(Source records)
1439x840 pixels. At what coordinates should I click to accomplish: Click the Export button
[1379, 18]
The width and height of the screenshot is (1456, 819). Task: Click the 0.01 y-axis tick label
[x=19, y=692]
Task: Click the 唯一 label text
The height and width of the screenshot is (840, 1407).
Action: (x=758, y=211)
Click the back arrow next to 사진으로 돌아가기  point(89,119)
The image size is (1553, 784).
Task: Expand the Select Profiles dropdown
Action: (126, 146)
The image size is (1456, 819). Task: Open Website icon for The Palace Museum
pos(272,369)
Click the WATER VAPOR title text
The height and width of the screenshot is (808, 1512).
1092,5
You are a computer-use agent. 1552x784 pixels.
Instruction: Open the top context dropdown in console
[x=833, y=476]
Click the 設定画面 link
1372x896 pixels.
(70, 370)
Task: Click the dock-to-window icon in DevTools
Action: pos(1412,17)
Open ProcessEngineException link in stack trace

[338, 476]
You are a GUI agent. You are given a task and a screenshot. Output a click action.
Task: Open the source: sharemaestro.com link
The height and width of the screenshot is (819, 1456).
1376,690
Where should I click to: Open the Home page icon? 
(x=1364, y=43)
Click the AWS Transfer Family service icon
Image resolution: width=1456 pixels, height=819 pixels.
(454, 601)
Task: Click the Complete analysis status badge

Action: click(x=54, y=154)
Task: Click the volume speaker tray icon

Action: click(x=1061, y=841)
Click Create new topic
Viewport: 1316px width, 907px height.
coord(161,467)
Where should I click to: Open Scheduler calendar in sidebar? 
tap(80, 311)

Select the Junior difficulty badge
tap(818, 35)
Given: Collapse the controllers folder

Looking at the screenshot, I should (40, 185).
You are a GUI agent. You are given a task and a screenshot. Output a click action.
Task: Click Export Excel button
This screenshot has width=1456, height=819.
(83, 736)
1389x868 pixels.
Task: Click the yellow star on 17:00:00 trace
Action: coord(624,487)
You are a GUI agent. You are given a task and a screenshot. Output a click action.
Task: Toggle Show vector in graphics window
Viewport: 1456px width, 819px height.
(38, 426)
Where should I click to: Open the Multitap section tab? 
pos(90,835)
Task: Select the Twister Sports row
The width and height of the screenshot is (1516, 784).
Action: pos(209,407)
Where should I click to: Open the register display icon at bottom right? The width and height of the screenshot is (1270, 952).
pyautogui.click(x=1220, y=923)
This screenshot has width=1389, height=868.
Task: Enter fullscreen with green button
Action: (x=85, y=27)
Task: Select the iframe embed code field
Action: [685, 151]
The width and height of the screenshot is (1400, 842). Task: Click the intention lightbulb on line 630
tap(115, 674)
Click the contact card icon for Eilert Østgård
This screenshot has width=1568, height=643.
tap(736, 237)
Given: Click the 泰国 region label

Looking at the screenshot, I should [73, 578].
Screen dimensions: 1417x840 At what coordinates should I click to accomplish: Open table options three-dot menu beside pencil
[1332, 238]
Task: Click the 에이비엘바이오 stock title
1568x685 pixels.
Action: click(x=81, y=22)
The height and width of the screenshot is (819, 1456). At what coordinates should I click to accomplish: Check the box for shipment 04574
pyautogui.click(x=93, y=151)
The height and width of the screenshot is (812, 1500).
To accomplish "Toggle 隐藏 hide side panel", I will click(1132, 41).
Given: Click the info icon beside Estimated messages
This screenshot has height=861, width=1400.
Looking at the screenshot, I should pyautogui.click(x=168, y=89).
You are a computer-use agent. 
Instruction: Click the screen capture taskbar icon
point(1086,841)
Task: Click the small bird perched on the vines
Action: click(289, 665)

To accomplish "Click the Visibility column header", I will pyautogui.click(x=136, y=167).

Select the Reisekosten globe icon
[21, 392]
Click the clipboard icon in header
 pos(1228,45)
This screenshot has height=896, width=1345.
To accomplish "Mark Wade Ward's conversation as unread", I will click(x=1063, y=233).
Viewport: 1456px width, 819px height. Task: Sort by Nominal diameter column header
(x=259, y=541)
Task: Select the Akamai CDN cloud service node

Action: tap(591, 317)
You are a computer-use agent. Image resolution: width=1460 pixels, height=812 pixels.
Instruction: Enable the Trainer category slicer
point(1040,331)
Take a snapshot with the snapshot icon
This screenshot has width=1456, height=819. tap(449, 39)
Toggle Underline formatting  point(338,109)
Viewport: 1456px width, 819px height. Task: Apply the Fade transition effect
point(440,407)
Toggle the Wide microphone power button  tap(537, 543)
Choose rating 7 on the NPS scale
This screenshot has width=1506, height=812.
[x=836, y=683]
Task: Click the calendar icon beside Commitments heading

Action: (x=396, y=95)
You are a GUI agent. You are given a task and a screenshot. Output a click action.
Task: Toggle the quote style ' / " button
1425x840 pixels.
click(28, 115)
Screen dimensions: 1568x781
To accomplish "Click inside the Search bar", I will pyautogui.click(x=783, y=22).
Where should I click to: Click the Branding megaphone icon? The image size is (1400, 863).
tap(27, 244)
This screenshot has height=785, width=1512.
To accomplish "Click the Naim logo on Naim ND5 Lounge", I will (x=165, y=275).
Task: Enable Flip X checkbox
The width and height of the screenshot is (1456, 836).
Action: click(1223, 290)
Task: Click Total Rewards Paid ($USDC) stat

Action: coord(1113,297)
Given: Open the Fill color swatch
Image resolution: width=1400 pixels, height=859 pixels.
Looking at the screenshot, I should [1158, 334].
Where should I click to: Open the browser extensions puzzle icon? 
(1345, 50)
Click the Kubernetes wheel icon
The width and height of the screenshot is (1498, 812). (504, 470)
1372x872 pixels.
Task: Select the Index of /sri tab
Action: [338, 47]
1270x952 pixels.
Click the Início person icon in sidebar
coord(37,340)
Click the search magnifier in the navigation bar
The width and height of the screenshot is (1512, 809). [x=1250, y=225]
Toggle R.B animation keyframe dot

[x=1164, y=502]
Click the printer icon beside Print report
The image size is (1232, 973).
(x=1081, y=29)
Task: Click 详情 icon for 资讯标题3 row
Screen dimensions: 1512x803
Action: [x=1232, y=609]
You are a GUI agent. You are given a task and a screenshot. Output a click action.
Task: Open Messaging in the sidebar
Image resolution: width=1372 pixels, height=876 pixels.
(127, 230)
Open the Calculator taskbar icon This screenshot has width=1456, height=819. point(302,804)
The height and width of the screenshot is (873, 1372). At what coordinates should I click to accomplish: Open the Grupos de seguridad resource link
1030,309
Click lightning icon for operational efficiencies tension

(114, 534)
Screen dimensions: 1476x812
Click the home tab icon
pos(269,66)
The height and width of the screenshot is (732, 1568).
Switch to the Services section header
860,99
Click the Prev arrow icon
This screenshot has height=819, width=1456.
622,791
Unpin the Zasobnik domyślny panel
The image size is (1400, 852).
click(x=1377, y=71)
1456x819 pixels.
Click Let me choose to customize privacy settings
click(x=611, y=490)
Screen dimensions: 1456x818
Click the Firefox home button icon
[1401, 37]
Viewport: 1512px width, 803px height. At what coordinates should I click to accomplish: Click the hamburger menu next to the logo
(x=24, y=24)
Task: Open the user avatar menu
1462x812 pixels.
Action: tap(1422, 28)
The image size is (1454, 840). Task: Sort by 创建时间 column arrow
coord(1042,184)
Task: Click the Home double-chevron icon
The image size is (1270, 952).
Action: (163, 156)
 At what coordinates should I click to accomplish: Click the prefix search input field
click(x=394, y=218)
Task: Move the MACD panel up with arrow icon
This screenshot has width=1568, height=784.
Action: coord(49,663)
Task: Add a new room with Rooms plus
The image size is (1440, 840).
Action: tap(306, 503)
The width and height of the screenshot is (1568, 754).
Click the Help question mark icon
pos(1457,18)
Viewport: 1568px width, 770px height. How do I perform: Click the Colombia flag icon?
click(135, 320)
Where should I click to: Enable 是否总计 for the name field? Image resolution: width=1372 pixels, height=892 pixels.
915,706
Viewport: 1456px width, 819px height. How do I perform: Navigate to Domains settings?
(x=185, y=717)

* [ACTIVITY]: Look for the string "will" in the data above and return every line that has it.

* [TASK RESPONSE]:
To accomplish "Toggle 隐藏 hide side panel", I will click(1132, 41).
To accomplish "Click the Visibility column header", I will pyautogui.click(x=136, y=167).
To accomplish "Mark Wade Ward's conversation as unread", I will click(x=1063, y=233).
To accomplish "Click inside the Search bar", I will pyautogui.click(x=783, y=22).
To accomplish "Click the Naim logo on Naim ND5 Lounge", I will (x=165, y=275).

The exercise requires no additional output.